Some detective work resulted in the discoveries that (a) the courier company don’t actually deliver it to the door, but contract Royal Mail to do the ‘last mile’ (keeps costs down because the courier is simply delivering everything to one address per town) and (b) the ‘But it’s Christmas’ joker means that turnaround times for packages in the local Royal Mail sorting office are currently around five days.

In one sense, the delivery cost for overnight in itself is a substantial fraction of the wholesale cost of the router and they were supposed to be providing it for free anyway. But the router is just the bit of hardware I need to keep a service contract going that I’ve had since 1994 and through five different addresses, with no problems at any time previously. So in terms of the overall value to them of keeping my continued custom and keeping their good rep, I’d have thought it was worth it.

Again, I got a lot of fluff and excuses. And escalated the complaint until, by the time I phoned again yesterday evening, it turned out it had been the subject of a meeting between the head of customer services of the ISP and the head of customer services at the courier company.

Result: this morning, two routers turn up in the post.

The morals of these stories are, I think:

– if at all possible, do business with a local independent supplier whose business comes from word of mouth and relies on local customers. That doesn’t cover all scenarios because some services just aren’t supplied that way any more. But where you can get what you need from the company that’s based around the corner, you’ll probably get better service than you will from a conglomerate.

– large companies seem to have structured processes and procedures that aren’t good at dealing with problems and delays.

– customer service staff in large companies are often personable, good-mannered and try to please but they don’t have any authority to actually make anything happen outside the structured process. In particular, they don’t have the authority to deal with problems. They do, however, try to offer excuses that may or may not be what they’ve been trained to say, may or may not be the received wisdom in the customer service department, but basically are rubbish.

– at the first hint that you’re not getting what you want, escalate.

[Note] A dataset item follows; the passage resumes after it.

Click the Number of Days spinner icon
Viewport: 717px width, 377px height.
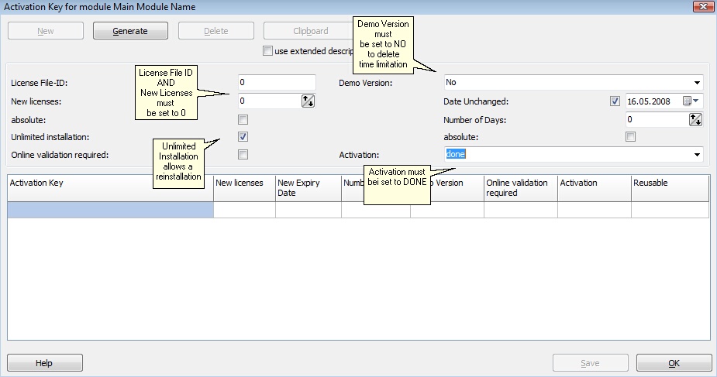click(695, 119)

Don’t, like I did, start by accepting that the first person you talk to in a large company can and will make something happen to solve your problem. Make sure a manager, the more senior the better, makes it happen for you.

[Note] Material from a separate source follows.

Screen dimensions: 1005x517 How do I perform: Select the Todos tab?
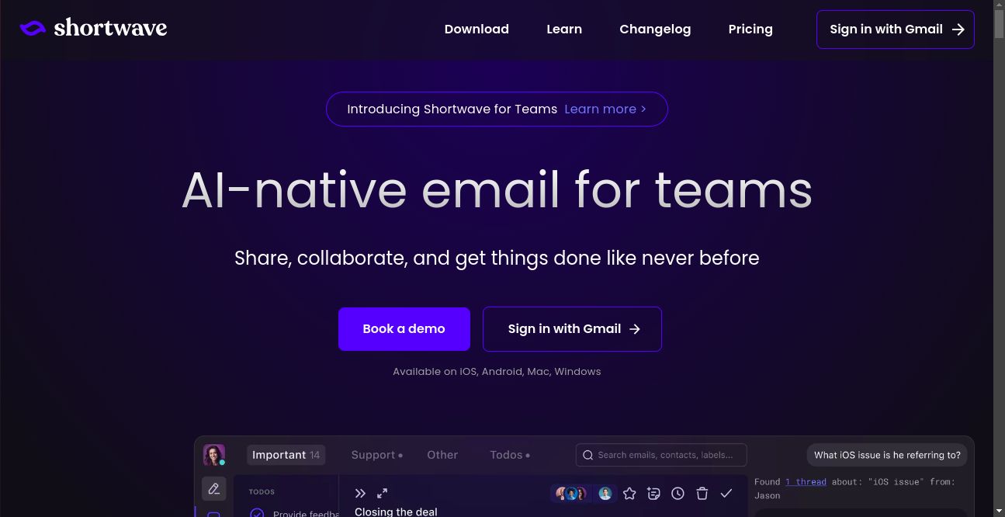point(509,455)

– by the way, there’s no point in blowing a fuse at the front line customer service people. Like you, they’re only doing their job at the level of responsibility they’re given, and probably on a minimum wage. They don’t deserve to be ranted at. Just be insistent that, from the first contact onwards, you get through to someone whose paygrade gives them the authority to deal with your problem. If the managers wind up handling half the complaints that come in, that’s fine: they’ll just have to delegate authority so front-line staff can actually solve problems.

– at one level, in solving problems, you need a sense of reality. Dealing with delays in house purchases, phone lines, other connections, or pretty much anything else means that it will unavoidably be a day or two before the problem is resolved. In which case, the killer question is ‘what can you do to make life easier while I’m waiting?’. There may be workarounds; you may be entitled to compensation. In an ideal world you’d be entitled to an overnight stay at a spa hotel, free meals, free drinks and a full-body massage while your tropical fish are cared for and pampered by a local aquarium. Well, probably not. But ask the question anyway.

-strangely enough, the big company with the worst customer service record turned out to be the only one that did what they said they’d do, when they said they’d do it. I confess it was a surprise, and a pleasant one.

– finally, as an aside, what the hell is OpenReach for? The logic of it was to pool resources among telecoms companies so they could be more flexible and responsive to customer needs. Have they become an inflexible bureaucracy or is that just the way customer service people see them, because they don’t have a way to pick up the phone and sort out a problem?

So that’s the end of the rant. I’ll go and enjoy my wood-burning stove now. And maybe, following my other interest, write a horror story about customer service…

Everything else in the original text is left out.